Sources closer in time and place to Oberleitner himself, including Volume 20 of the Biographisches Lexikon des Kaiserthums Oesterreich (1869) state that there were two brothers involved. Andreas Oberleitner was born in 1786, and as a young man acquired a certain notability in Vienna as a musician (instrumentalist), although by the 1860s it was not known whether or not he was still alive. Oberleitner was born in 1789. He was the theologian / orientalist according to these sources. It appears that conflation of the two brothers' names had not started in 1832, which is when Oberleitner died. (Note: German language Wikipedia has picked up on this, identifying Andreas Oberleitner in its opening line as ".... eigentlich Franz Xaver Oberleitner" (actually Franz Xaver Oberleitner), respecting the conflicting sources.)

==Life==
Oberleitner was born at the house of the local landowner at Angern an der March, a small town a short distance to the north of Vienna.
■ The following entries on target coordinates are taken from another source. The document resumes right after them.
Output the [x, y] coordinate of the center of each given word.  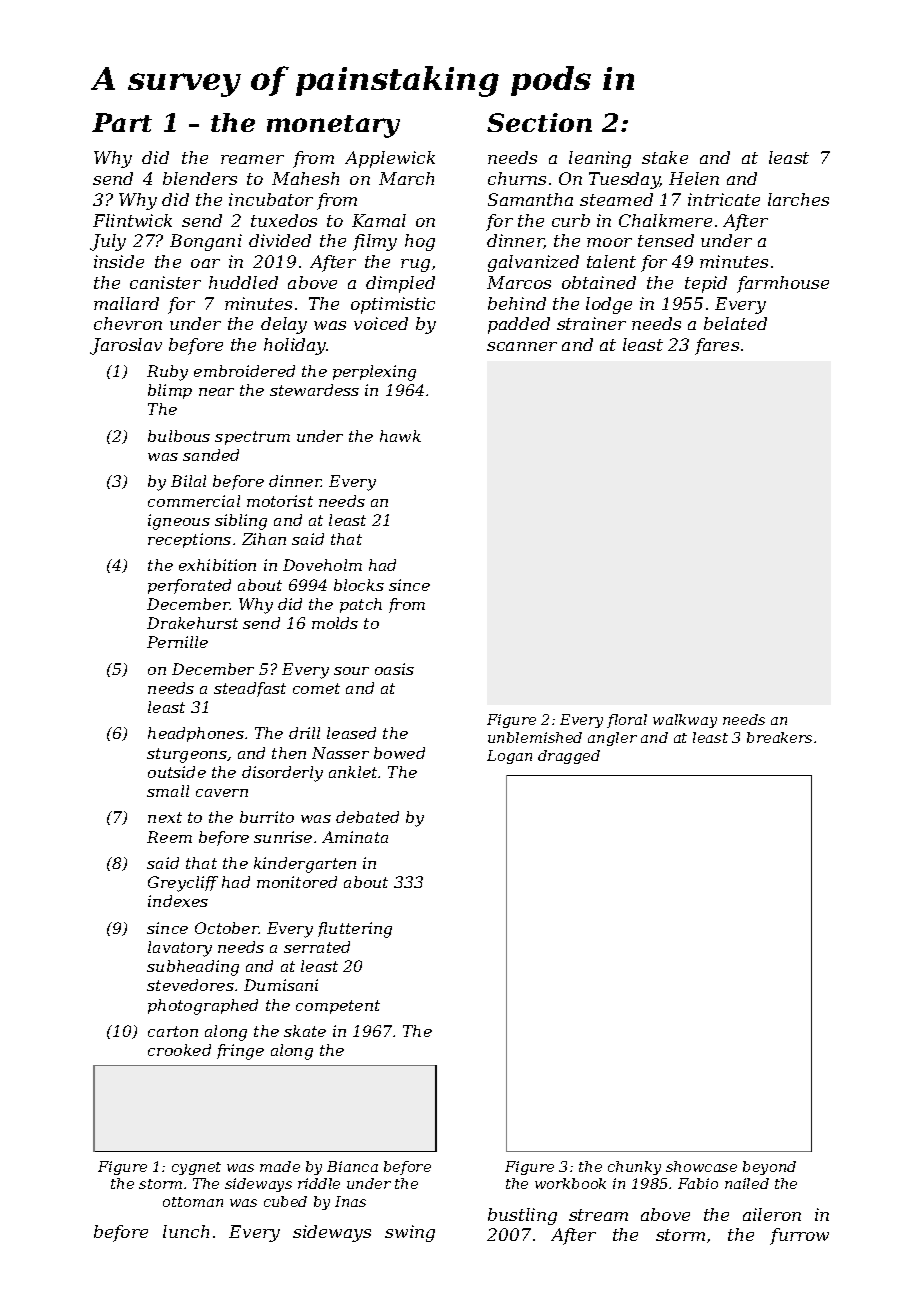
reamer [252, 159]
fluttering [355, 930]
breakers [779, 737]
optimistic [393, 305]
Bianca [352, 1166]
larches [798, 199]
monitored [297, 882]
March [406, 178]
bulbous [179, 436]
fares [717, 346]
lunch [186, 1231]
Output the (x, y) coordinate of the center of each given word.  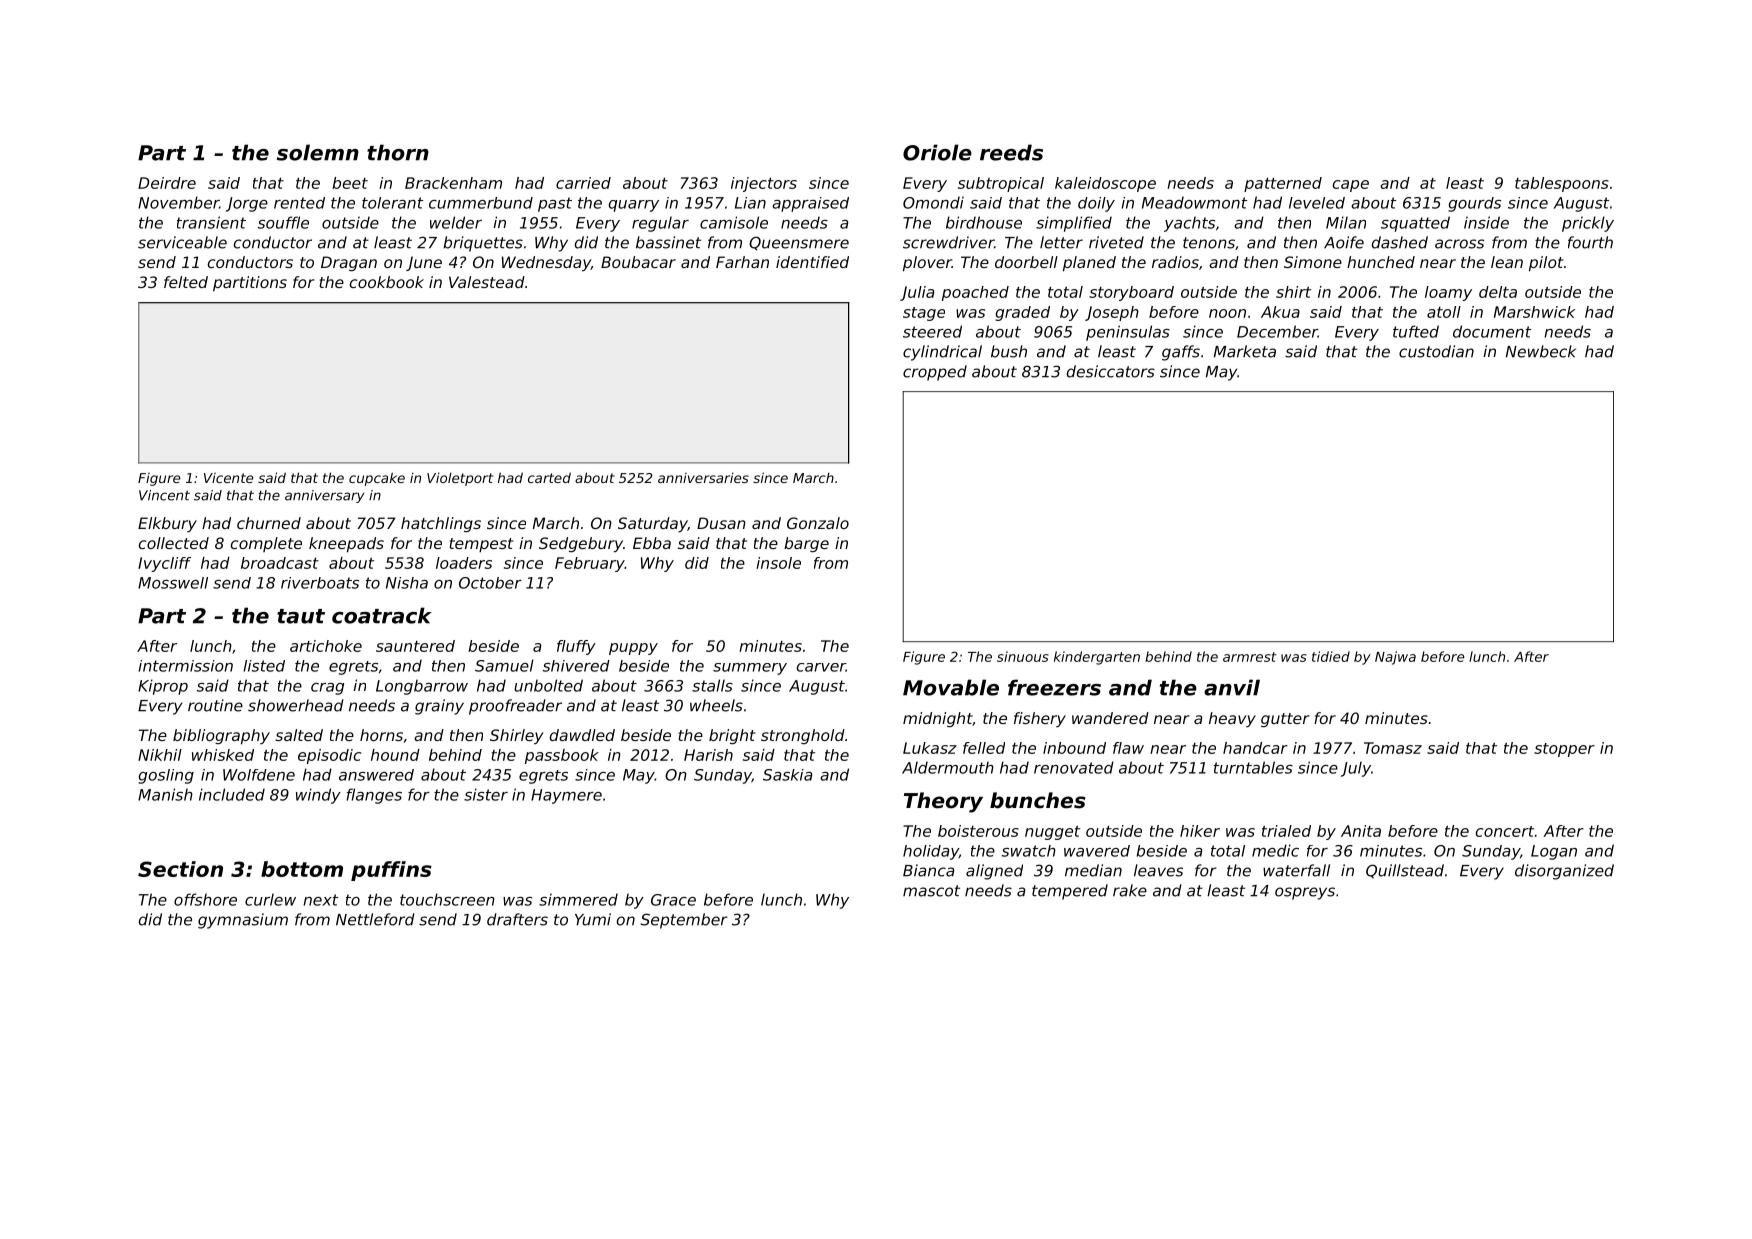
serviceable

His father, Andreas Oberleitner had an administrative position locally, working for the Kinsky family. It is known that there were numerous Oberleitner siblings. Oberleitner attended school in nearby Gaunersdorf (since 1917 known as Gaweinstal) where he was taught to sing and to play the violin. His musical talent led to his acceptance, at the age of 10, into the Vienna Boys' Choir. This involved relocation to Vienna where he attended the St Anna Gymnasium (secondary school). In 1807 he entered the Schottenstift, a Benedictine monastery in the city. Between 1808 and 1812 he studied Theology at the University of Vienna: on 30 August 1812 he was consecrated as a priest.

==Published output==
The following is an incomplete list of Oberleitner's publications:

- Joannis Jahn Elementa aramaicae seu chaldaeo-syriacae linguae, latine reddita, et nonnullis accessionibus aucta. Vienna 1820.
- Fundamenta linguae arabicae. Vienna 1822.
- Chrestomathia arabica una cum glossario arabico-latino. 2 volumes, Vienna 1823–1824.
- Chrestomathia syriaca una cum glossario syriaco-latino. 2 volumes, Vienna 1826–1827.

It was also in 1812 that he became "Student overseer" ("Studienpräfekt ") at the monastery. From 1813 till 1816 he took on the teaching of "Humanities" at the Schottenstift. At the same time he was attending classes provided by a Maronite priest called Anton Aryda at the university on Arabic, Syriac and Aramaic languages. Aryda returned to Syria in 1816 and Oberleitner was appointed to replace him as university professor for Oriental Languages and Biblical criticism. In 1817 he received his Doctorate in Theology. It was as an orientalist, however, that he rapidly acquired an outstanding reputation, enhanced by a succession of publications on the Arabic and Syriac grammar and languages.

In 1818/1819, 1819/1820 and again in 1825/1826 Oberleitner was Dean of the University of Vienna's Faculty of Catholic Theology. From 1823 he also served as University Archivist. In 1832, he was appointed university Director of Theology. 1832 was also the year in which, unexpectedly, he died aged 43.